→ Exercise: Send back the entries exactly as they were given.

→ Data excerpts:
>>

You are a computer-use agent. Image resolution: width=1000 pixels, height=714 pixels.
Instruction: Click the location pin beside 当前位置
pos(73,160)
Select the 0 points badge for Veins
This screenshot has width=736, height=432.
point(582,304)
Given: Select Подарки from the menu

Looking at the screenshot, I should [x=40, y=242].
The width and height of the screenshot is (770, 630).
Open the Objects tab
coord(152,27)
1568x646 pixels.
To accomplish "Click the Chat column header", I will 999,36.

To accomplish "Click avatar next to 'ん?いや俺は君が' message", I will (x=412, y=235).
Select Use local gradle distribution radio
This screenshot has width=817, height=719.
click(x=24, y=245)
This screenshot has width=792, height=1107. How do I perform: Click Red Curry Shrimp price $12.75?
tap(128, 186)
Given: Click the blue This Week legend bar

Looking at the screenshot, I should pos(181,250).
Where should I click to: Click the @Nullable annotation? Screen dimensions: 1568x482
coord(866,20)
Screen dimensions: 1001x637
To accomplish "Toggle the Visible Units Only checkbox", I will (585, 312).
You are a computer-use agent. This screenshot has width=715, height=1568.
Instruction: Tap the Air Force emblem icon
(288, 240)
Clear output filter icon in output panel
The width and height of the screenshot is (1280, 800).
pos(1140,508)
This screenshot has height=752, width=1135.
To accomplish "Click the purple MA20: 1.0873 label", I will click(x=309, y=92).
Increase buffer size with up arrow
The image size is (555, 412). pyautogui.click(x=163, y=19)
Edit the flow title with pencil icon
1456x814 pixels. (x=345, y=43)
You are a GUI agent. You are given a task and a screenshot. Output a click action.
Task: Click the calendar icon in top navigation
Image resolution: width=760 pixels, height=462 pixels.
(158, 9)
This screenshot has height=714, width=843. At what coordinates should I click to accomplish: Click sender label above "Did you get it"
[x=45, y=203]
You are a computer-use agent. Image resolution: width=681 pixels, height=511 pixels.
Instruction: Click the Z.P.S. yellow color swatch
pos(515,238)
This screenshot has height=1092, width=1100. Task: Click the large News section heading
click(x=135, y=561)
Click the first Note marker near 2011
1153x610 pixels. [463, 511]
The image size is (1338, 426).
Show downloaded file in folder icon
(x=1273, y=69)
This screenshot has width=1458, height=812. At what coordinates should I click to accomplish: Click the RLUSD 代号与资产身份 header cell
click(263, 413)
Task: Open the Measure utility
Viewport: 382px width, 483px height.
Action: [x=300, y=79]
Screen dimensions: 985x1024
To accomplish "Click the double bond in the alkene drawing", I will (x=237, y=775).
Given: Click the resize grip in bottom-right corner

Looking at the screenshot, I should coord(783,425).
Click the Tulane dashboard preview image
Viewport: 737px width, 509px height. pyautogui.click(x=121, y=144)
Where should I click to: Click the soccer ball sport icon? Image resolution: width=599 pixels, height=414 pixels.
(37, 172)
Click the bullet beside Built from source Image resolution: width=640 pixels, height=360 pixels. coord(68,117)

<<

→ Response:
You are a computer-use agent. Image resolution: width=1000 pixels, height=714 pixels.
Instruction: Click the location pin beside 当前位置
pos(73,160)
Select the 0 points badge for Veins
This screenshot has width=736, height=432.
point(582,304)
Given: Select Подарки from the menu

Looking at the screenshot, I should [x=40, y=242].
The width and height of the screenshot is (770, 630).
Open the Objects tab
coord(152,27)
1568x646 pixels.
To accomplish "Click the Chat column header", I will 999,36.

To accomplish "Click avatar next to 'ん?いや俺は君が' message", I will (x=412, y=235).
Select Use local gradle distribution radio
This screenshot has width=817, height=719.
click(x=24, y=245)
This screenshot has width=792, height=1107. How do I perform: Click Red Curry Shrimp price $12.75?
tap(128, 186)
Given: Click the blue This Week legend bar

Looking at the screenshot, I should pos(181,250).
Where should I click to: Click the @Nullable annotation? Screen dimensions: 1568x482
coord(866,20)
Screen dimensions: 1001x637
To accomplish "Toggle the Visible Units Only checkbox", I will (585, 312).
You are a computer-use agent. This screenshot has width=715, height=1568.
Instruction: Tap the Air Force emblem icon
(288, 240)
Clear output filter icon in output panel
The width and height of the screenshot is (1280, 800).
pos(1140,508)
This screenshot has height=752, width=1135.
To accomplish "Click the purple MA20: 1.0873 label", I will click(x=309, y=92).
Increase buffer size with up arrow
The image size is (555, 412). pyautogui.click(x=163, y=19)
Edit the flow title with pencil icon
1456x814 pixels. (x=345, y=43)
You are a GUI agent. You are given a task and a screenshot. Output a click action.
Task: Click the calendar icon in top navigation
Image resolution: width=760 pixels, height=462 pixels.
(158, 9)
This screenshot has height=714, width=843. At what coordinates should I click to accomplish: Click sender label above "Did you get it"
[x=45, y=203]
You are a computer-use agent. Image resolution: width=681 pixels, height=511 pixels.
Instruction: Click the Z.P.S. yellow color swatch
pos(515,238)
This screenshot has height=1092, width=1100. Task: Click the large News section heading
click(x=135, y=561)
Click the first Note marker near 2011
1153x610 pixels. [463, 511]
The image size is (1338, 426).
Show downloaded file in folder icon
(x=1273, y=69)
This screenshot has width=1458, height=812. At what coordinates should I click to accomplish: Click the RLUSD 代号与资产身份 header cell
click(263, 413)
Task: Open the Measure utility
Viewport: 382px width, 483px height.
Action: [x=300, y=79]
Screen dimensions: 985x1024
To accomplish "Click the double bond in the alkene drawing", I will (x=237, y=775).
Given: Click the resize grip in bottom-right corner

Looking at the screenshot, I should coord(783,425).
Click the Tulane dashboard preview image
Viewport: 737px width, 509px height. pyautogui.click(x=121, y=144)
Where should I click to: Click the soccer ball sport icon? Image resolution: width=599 pixels, height=414 pixels.
(37, 172)
Click the bullet beside Built from source Image resolution: width=640 pixels, height=360 pixels. coord(68,117)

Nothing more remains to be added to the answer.